EXERCISE PROMPT ▸ For this exercise, return all the data exactly as it stands.
****
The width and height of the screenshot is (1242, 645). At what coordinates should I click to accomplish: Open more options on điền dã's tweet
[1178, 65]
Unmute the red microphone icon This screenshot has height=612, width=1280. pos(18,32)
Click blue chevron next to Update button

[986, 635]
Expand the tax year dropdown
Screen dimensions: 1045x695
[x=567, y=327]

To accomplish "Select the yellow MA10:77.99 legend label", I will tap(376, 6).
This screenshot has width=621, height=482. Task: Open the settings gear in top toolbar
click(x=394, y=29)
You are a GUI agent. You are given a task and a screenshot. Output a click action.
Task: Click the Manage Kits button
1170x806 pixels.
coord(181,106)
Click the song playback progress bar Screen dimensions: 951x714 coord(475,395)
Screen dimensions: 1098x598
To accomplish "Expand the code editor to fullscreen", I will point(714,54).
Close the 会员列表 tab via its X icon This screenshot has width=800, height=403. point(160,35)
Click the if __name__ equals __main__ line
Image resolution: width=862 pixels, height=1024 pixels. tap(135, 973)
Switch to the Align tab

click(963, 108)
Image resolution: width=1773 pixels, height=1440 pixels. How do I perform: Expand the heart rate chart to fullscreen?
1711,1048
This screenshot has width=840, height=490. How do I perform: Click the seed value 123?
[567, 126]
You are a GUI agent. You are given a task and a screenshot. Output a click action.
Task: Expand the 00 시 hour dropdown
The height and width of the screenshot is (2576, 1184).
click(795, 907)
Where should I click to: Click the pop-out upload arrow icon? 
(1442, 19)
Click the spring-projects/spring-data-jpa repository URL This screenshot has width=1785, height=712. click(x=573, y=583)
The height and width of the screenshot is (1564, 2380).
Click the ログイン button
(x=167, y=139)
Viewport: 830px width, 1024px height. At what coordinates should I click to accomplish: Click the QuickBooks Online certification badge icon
****
EXERCISE OUTPUT ▸
The width and height of the screenshot is (1242, 645). At what coordinates should I click to accomplish: Open more options on điền dã's tweet
[1178, 65]
Unmute the red microphone icon This screenshot has height=612, width=1280. pos(18,32)
Click blue chevron next to Update button

[986, 635]
Expand the tax year dropdown
Screen dimensions: 1045x695
[x=567, y=327]

To accomplish "Select the yellow MA10:77.99 legend label", I will tap(376, 6).
This screenshot has width=621, height=482. Task: Open the settings gear in top toolbar
click(x=394, y=29)
You are a GUI agent. You are given a task and a screenshot. Output a click action.
Task: Click the Manage Kits button
1170x806 pixels.
coord(181,106)
Click the song playback progress bar Screen dimensions: 951x714 coord(475,395)
Screen dimensions: 1098x598
To accomplish "Expand the code editor to fullscreen", I will point(714,54).
Close the 会员列表 tab via its X icon This screenshot has width=800, height=403. point(160,35)
Click the if __name__ equals __main__ line
Image resolution: width=862 pixels, height=1024 pixels. tap(135, 973)
Switch to the Align tab

click(963, 108)
Image resolution: width=1773 pixels, height=1440 pixels. How do I perform: Expand the heart rate chart to fullscreen?
1711,1048
This screenshot has width=840, height=490. How do I perform: Click the seed value 123?
[567, 126]
You are a GUI agent. You are given a task and a screenshot. Output a click action.
Task: Expand the 00 시 hour dropdown
The height and width of the screenshot is (2576, 1184).
click(795, 907)
Where should I click to: Click the pop-out upload arrow icon? 
(1442, 19)
Click the spring-projects/spring-data-jpa repository URL This screenshot has width=1785, height=712. click(x=573, y=583)
The height and width of the screenshot is (1564, 2380).
Click the ログイン button
(x=167, y=139)
Viewport: 830px width, 1024px height. At what coordinates should I click to accomplish: Click the QuickBooks Online certification badge icon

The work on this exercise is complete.